[Supplied data]
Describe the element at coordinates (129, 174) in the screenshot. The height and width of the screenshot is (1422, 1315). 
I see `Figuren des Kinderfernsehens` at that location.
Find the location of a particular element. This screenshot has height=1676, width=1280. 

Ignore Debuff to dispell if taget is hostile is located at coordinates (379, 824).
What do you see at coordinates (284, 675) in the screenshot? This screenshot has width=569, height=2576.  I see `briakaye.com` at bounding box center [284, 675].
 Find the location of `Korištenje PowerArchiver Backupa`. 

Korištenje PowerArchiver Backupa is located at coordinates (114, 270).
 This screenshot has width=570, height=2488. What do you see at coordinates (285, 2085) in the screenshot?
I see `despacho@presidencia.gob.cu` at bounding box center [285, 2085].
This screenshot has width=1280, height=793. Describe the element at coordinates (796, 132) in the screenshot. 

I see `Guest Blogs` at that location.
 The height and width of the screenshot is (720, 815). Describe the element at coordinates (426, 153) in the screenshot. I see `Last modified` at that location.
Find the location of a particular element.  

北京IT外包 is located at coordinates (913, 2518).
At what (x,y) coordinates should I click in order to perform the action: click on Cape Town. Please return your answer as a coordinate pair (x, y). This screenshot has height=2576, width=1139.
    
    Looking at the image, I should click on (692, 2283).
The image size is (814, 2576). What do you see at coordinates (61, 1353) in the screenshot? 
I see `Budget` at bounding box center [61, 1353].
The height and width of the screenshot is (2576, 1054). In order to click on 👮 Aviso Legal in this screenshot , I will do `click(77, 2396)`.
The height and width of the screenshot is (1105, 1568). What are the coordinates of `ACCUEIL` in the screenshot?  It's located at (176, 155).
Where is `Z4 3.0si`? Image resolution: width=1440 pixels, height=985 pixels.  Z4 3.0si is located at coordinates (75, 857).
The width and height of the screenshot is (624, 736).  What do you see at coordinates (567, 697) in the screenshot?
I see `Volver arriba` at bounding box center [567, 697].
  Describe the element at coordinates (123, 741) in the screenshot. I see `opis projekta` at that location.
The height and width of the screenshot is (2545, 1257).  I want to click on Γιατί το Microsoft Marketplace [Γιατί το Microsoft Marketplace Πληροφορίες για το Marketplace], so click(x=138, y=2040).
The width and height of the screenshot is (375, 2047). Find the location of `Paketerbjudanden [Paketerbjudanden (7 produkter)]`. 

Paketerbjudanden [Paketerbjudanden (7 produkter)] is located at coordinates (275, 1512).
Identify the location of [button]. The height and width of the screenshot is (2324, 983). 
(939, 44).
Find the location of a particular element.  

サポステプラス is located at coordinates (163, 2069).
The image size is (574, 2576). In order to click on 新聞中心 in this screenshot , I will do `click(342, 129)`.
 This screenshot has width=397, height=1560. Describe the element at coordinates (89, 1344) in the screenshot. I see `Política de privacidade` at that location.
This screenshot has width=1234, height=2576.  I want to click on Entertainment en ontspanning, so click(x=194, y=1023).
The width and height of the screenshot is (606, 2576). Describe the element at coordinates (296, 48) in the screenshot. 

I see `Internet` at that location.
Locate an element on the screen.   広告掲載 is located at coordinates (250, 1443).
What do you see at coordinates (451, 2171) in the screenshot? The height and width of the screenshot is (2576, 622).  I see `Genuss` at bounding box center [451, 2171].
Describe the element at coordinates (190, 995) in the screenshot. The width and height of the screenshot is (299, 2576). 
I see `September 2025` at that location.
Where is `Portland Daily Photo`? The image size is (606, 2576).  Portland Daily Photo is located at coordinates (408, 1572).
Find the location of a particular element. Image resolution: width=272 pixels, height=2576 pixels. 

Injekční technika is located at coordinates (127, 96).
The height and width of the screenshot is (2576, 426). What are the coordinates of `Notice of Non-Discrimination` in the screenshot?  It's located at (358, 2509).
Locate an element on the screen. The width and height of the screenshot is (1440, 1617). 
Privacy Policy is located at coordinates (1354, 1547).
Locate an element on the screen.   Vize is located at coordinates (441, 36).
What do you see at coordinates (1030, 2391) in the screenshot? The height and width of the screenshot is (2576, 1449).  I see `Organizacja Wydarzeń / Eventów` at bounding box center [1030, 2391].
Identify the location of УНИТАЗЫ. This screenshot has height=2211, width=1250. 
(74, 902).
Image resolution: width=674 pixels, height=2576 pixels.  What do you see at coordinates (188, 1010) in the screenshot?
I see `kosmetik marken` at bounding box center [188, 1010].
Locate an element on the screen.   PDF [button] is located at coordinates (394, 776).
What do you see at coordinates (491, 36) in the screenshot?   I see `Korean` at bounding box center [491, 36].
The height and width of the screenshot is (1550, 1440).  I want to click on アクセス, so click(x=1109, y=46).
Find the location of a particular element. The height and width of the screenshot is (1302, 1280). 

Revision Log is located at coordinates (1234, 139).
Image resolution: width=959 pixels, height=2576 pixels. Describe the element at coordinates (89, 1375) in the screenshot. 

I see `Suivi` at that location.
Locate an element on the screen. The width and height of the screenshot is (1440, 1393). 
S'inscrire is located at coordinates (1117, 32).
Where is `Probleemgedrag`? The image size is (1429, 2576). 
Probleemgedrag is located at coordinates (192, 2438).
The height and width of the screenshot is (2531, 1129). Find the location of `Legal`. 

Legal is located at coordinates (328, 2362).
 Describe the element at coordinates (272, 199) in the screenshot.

[Problem] Please switch "resolution" to "dimensions" throughout the records above, leaving everything else unchanged.

[Exercise output]
Describe the element at coordinates (129, 174) in the screenshot. The height and width of the screenshot is (1422, 1315). 
I see `Figuren des Kinderfernsehens` at that location.
Find the location of a particular element. This screenshot has height=1676, width=1280. 

Ignore Debuff to dispell if taget is hostile is located at coordinates (379, 824).
What do you see at coordinates (284, 675) in the screenshot? This screenshot has width=569, height=2576.  I see `briakaye.com` at bounding box center [284, 675].
 Find the location of `Korištenje PowerArchiver Backupa`. 

Korištenje PowerArchiver Backupa is located at coordinates (114, 270).
 This screenshot has width=570, height=2488. What do you see at coordinates (285, 2085) in the screenshot?
I see `despacho@presidencia.gob.cu` at bounding box center [285, 2085].
This screenshot has width=1280, height=793. Describe the element at coordinates (796, 132) in the screenshot. 

I see `Guest Blogs` at that location.
 The height and width of the screenshot is (720, 815). Describe the element at coordinates (426, 153) in the screenshot. I see `Last modified` at that location.
Find the location of a particular element.  

北京IT外包 is located at coordinates (913, 2518).
At what (x,y) coordinates should I click in order to perform the action: click on Cape Town. Please return your answer as a coordinate pair (x, y). This screenshot has height=2576, width=1139.
    
    Looking at the image, I should click on (692, 2283).
The image size is (814, 2576). What do you see at coordinates (61, 1353) in the screenshot? 
I see `Budget` at bounding box center [61, 1353].
The height and width of the screenshot is (2576, 1054). In order to click on 👮 Aviso Legal in this screenshot , I will do `click(77, 2396)`.
The height and width of the screenshot is (1105, 1568). What are the coordinates of `ACCUEIL` in the screenshot?  It's located at (176, 155).
Where is `Z4 3.0si`? Image dimensions: width=1440 pixels, height=985 pixels.  Z4 3.0si is located at coordinates (75, 857).
The width and height of the screenshot is (624, 736).  What do you see at coordinates (567, 697) in the screenshot?
I see `Volver arriba` at bounding box center [567, 697].
  Describe the element at coordinates (123, 741) in the screenshot. I see `opis projekta` at that location.
The height and width of the screenshot is (2545, 1257).  I want to click on Γιατί το Microsoft Marketplace [Γιατί το Microsoft Marketplace Πληροφορίες για το Marketplace], so click(x=138, y=2040).
The width and height of the screenshot is (375, 2047). Find the location of `Paketerbjudanden [Paketerbjudanden (7 produkter)]`. 

Paketerbjudanden [Paketerbjudanden (7 produkter)] is located at coordinates (275, 1512).
Identify the location of [button]. The height and width of the screenshot is (2324, 983). 
(939, 44).
Find the location of a particular element.  

サポステプラス is located at coordinates (163, 2069).
The image size is (574, 2576). In order to click on 新聞中心 in this screenshot , I will do `click(342, 129)`.
 This screenshot has width=397, height=1560. Describe the element at coordinates (89, 1344) in the screenshot. I see `Política de privacidade` at that location.
This screenshot has width=1234, height=2576.  I want to click on Entertainment en ontspanning, so click(x=194, y=1023).
The width and height of the screenshot is (606, 2576). Describe the element at coordinates (296, 48) in the screenshot. 

I see `Internet` at that location.
Locate an element on the screen.   広告掲載 is located at coordinates (250, 1443).
What do you see at coordinates (451, 2171) in the screenshot? The height and width of the screenshot is (2576, 622).  I see `Genuss` at bounding box center [451, 2171].
Describe the element at coordinates (190, 995) in the screenshot. The width and height of the screenshot is (299, 2576). 
I see `September 2025` at that location.
Where is `Portland Daily Photo`? The image size is (606, 2576).  Portland Daily Photo is located at coordinates (408, 1572).
Find the location of a particular element. Image dimensions: width=272 pixels, height=2576 pixels. 

Injekční technika is located at coordinates (127, 96).
The height and width of the screenshot is (2576, 426). What are the coordinates of `Notice of Non-Discrimination` in the screenshot?  It's located at (358, 2509).
Locate an element on the screen. The width and height of the screenshot is (1440, 1617). 
Privacy Policy is located at coordinates (1354, 1547).
Locate an element on the screen.   Vize is located at coordinates (441, 36).
What do you see at coordinates (1030, 2391) in the screenshot? The height and width of the screenshot is (2576, 1449).  I see `Organizacja Wydarzeń / Eventów` at bounding box center [1030, 2391].
Identify the location of УНИТАЗЫ. This screenshot has height=2211, width=1250. 
(74, 902).
Image dimensions: width=674 pixels, height=2576 pixels.  What do you see at coordinates (188, 1010) in the screenshot?
I see `kosmetik marken` at bounding box center [188, 1010].
Locate an element on the screen.   PDF [button] is located at coordinates (394, 776).
What do you see at coordinates (491, 36) in the screenshot?   I see `Korean` at bounding box center [491, 36].
The height and width of the screenshot is (1550, 1440).  I want to click on アクセス, so click(x=1109, y=46).
Find the location of a particular element. The height and width of the screenshot is (1302, 1280). 

Revision Log is located at coordinates (1234, 139).
Image dimensions: width=959 pixels, height=2576 pixels. Describe the element at coordinates (89, 1375) in the screenshot. 

I see `Suivi` at that location.
Locate an element on the screen. The width and height of the screenshot is (1440, 1393). 
S'inscrire is located at coordinates (1117, 32).
Where is `Probleemgedrag`? The image size is (1429, 2576). 
Probleemgedrag is located at coordinates (192, 2438).
The height and width of the screenshot is (2531, 1129). Find the location of `Legal`. 

Legal is located at coordinates (328, 2362).
 Describe the element at coordinates (272, 199) in the screenshot.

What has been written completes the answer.